Dicas para abandonar o cigarro, baseadas nos protocolos do Inca
Em primeiro lugar, entenda o porquê você quer parar. É importante ter um motivo para se agarrar nos momentos de abstinência, seja ele sua saúde, sua vida social ou seu desempenho esportivo. Quando sentir vontade de acender um cigarro, é nesse motivo que você deve pensar.
Escolha a forma ideal para você:
A parada imediata, que deve ser a primeira opção. Você estabelece uma data e para de vez.
A parada gradual, indicada para quem tem sintomas de abstinência muito fortes e que pode ser feita de duas formas: reduzindo o número de cigarros fumados a cada dia, gradativamente; ou adiando a hora do primeiro cigarro um pouco a cada dia, até chegar um momento em que um dia inteiro terá se passado sem que você fume. Entre o primeiro e o dia da parada definitiva não se deve ultrapassar duas semanas.
Se necessário, use repositores de nicotina, como adesivo, spray nasal, chiclete ou pastilhas. Esse artifício, que ameniza os sintomas de abstinência, deve ser adotado com acompanhamento médico e por um prazo pré-determinado.
Estipule uma data para parar, de preferência em um dia calmo. Marque essa data no calendário, para que ela se torne um dia especial, que merece ser celebrado a cada aniversário.
Peça ajuda médica. Um profissional pode indicar medicamentos, como a Bupropiona, um antidepressivo também usado para ajudar a parar de fumar.
Procure ajuda psicológica. Um bom terapeuta pode te encaminhar para grupos de terapia cognitiva, que ajudam a reformular hábitos ligados ao fumo.
Evite lugares com fumantes no início. A tentação pode ser forte demais. Em pouco tempo você estará mais forte e poderá voltar a circular entre fumantes sem ceder aos impulsos.
Mude hábitos que reforcem o vício. Escolha um hobby ou uma atividade nova prazerosa para mexer na sua rotina.
Torne sua casa e seu carro ambientes sem cheiro de cigarro. Lave cortinas, estofados, roupas nos quais você sinta o odor característico, que pode ser um gatilho para você procurar o cigarro.
Faça exercícios físicos. Estudos demonstram que o exercício libera noradrenalina e cortisol, que podem ajudar a reduzir o desejo por nicotina, melhorando os sintomas de abstinência, como inquietação, fome e ganho de peso.
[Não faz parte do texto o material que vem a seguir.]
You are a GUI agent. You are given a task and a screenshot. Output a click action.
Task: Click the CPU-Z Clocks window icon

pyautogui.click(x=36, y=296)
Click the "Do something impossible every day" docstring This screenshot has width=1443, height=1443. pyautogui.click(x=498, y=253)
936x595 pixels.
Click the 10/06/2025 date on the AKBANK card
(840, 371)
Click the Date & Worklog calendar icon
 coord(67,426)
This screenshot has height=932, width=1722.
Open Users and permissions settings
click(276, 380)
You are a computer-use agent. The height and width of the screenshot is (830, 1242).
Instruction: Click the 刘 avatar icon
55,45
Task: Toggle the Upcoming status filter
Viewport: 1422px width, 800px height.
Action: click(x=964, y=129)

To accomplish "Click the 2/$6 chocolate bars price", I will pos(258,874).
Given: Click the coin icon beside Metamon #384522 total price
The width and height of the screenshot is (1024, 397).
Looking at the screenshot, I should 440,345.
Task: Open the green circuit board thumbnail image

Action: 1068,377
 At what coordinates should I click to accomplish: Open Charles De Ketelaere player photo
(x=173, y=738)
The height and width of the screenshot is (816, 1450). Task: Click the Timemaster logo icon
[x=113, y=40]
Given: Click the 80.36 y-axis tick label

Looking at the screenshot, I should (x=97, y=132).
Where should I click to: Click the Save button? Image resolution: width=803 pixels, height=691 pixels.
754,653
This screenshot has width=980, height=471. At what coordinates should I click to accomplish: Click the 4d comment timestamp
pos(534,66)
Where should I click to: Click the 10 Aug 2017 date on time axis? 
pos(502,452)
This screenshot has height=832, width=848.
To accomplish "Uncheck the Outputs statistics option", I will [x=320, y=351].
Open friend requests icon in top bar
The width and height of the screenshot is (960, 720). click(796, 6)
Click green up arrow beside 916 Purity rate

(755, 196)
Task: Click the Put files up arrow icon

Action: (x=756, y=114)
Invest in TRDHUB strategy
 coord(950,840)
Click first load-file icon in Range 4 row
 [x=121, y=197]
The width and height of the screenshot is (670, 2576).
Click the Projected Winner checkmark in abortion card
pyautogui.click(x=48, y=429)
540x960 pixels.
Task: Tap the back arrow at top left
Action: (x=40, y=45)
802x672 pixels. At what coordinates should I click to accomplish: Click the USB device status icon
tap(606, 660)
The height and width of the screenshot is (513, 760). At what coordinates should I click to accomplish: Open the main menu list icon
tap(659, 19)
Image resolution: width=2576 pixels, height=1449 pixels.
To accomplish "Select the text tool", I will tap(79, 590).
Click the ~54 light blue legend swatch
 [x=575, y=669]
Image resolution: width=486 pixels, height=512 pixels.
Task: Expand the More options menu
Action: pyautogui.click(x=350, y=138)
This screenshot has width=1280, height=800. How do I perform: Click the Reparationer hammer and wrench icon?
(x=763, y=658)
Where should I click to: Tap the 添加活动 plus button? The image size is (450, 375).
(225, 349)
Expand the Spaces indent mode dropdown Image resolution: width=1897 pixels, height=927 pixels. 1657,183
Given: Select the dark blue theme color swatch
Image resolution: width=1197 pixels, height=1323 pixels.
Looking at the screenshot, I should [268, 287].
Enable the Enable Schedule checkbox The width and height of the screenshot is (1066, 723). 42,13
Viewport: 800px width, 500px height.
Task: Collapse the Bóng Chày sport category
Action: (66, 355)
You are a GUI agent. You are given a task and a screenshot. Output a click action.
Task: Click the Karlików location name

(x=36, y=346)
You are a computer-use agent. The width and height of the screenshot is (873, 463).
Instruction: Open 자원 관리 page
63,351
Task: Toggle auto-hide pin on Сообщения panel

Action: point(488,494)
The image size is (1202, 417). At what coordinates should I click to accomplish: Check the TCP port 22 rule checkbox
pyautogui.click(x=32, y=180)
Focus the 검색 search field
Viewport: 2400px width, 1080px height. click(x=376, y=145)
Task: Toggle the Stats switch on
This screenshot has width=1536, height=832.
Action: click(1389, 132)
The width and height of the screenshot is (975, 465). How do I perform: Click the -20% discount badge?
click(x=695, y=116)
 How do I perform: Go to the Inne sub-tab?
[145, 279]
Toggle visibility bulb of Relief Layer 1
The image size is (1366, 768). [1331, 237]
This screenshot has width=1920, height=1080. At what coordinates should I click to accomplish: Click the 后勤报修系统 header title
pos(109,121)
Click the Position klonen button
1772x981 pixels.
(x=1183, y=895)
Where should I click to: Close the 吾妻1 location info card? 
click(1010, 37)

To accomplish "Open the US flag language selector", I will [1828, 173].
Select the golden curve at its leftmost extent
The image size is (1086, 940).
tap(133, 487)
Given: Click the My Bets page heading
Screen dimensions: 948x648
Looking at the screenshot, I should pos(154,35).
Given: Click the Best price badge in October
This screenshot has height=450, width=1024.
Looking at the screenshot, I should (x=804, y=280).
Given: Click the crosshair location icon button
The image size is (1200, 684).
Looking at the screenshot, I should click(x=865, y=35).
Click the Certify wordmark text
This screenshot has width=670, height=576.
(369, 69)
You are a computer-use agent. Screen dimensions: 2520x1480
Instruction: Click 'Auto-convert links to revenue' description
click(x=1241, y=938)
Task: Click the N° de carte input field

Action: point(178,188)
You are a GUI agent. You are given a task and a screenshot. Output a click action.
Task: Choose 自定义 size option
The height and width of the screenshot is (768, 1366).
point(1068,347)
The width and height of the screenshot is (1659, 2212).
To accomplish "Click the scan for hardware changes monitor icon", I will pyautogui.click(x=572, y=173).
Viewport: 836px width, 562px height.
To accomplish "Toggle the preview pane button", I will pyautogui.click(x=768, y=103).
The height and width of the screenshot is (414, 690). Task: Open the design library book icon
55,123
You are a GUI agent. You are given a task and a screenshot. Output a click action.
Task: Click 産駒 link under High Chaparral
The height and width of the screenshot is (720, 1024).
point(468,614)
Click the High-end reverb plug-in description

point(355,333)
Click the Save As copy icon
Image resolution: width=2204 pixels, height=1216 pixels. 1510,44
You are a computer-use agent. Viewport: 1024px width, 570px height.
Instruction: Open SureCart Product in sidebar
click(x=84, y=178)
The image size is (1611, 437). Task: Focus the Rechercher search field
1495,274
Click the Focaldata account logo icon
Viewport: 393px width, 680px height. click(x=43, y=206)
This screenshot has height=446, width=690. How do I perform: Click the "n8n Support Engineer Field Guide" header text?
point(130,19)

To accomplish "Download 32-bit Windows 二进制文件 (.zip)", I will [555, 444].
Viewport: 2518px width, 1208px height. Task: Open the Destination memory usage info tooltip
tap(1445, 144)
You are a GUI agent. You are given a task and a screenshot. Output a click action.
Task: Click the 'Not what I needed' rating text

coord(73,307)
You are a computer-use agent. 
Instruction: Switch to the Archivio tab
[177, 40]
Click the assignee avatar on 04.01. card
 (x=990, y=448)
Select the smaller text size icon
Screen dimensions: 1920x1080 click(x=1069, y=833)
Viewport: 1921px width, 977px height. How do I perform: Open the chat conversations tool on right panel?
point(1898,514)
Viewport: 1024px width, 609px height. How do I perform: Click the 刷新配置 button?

Se sentir muita vontade de fumar, ocupe a boca: chupe gelo, escove os dentes, beba água gelada ou coma uma fruta.
Segurar o cigarro entre os dedos também é um hábito difícil de largar. Por isso, mantenha as mãos ocupadas com uma bolinha antiestresse, um elástico ou qualquer objeto pequeno que você possa manusear.
Guarde o dinheiro que você gastaria com o cigarro e, ao fim de cada mês, use-o em um programa legal, como um jantar ou um passeio, ou comprando algo para você mesmo ou para alguém a quem você ama. Você merece!
Não desanime se tiver uma recaída. Dê a si mesmo quantas chances forem necessárias até você conseguir parar.